Bitcoin Resets After Failure to Launch Past $12,000

Reading Time: 2 minutes
  • Bitcoin failed to stay above $12,000 again and has fallen back into a well established range
  • Alts also dipped along with Bitcoin, but not enough to be considered a problem
  • Such dips are common in a bull run, and the space saw much more severe ones in the 2017 bull run

Bitcoin has reentered a channel it had managed to escape on Monday after once more failing to stay over $12,000. The drop, which also precipitated an alt selloff, represents another failed attempt at overcoming the $12,000 barrier, although it should present a good chance to buy up some alts for the bounce that is likely to follow while Bitcoin ranges.

Bitcoin Back Into the Channel

After spending three weeks bouncing between $11,200 and $12,000 since late July, Bitcoin looked like it had finally broken through the resistance at the third time of asking following a $600 move on Monday, but it has since collapsed back into the range:

Bitcoin chart 1

$12,000 has proved stubborn resistance ever since Bitcoin first attempted it on August 1, since when Bitcoin has established a range in the $11,000s. These levels have been respected in the price action since the move up through $12,000 on Monday:

Bitcoin chart 2

Bitcoin was unable to rebound through the $12,085 level which immediately sent it down below $11,900 and firmly back into the middle of the range. It is likely that Bitcoin will continue to range in this zone for the rest of the month while it gathers steam for another attempt on $12,000. As long as Bitcoin is above $10,500 we can remain bullish on the immediate future.
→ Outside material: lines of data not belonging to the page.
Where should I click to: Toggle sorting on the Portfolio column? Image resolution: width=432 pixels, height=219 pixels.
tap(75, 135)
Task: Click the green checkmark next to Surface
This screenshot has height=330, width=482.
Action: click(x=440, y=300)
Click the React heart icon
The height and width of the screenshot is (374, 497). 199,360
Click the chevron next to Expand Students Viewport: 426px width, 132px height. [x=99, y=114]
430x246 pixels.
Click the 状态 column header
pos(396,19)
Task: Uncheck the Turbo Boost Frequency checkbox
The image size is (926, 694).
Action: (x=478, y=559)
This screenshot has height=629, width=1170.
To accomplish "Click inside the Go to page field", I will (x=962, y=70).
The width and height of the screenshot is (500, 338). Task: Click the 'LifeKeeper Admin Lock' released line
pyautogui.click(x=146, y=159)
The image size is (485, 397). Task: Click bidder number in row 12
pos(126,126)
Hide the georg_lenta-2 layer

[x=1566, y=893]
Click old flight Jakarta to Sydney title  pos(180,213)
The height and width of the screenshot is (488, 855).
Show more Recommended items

Alts Follow, But Bullish Momentum Holds

Unsurprisingly, alts generally echoed Bitcoin’s price action, with very few managing to hold on in the wake of the fall – only one coin, YFI, made a positive move while Bitcoin was dropping. While Bitcoin remains in overall bullish territory however there is no reason to sell medium or long term positions as a bounce is highly likely, with DeFi coins in particular looking set to rebound strongly once the Bitcoin sell off has stopped, which it seems to have done now.

In bull markets dips are for buying, and certainly not for selling on 3.5% Bitcoin falls. The 2017 bull run saw some tremendous dips along the way to all time highs, some as much as 40%. If you have no spare funds to buy in during these dips then the best advice is simply to hold what you have and not panic sell.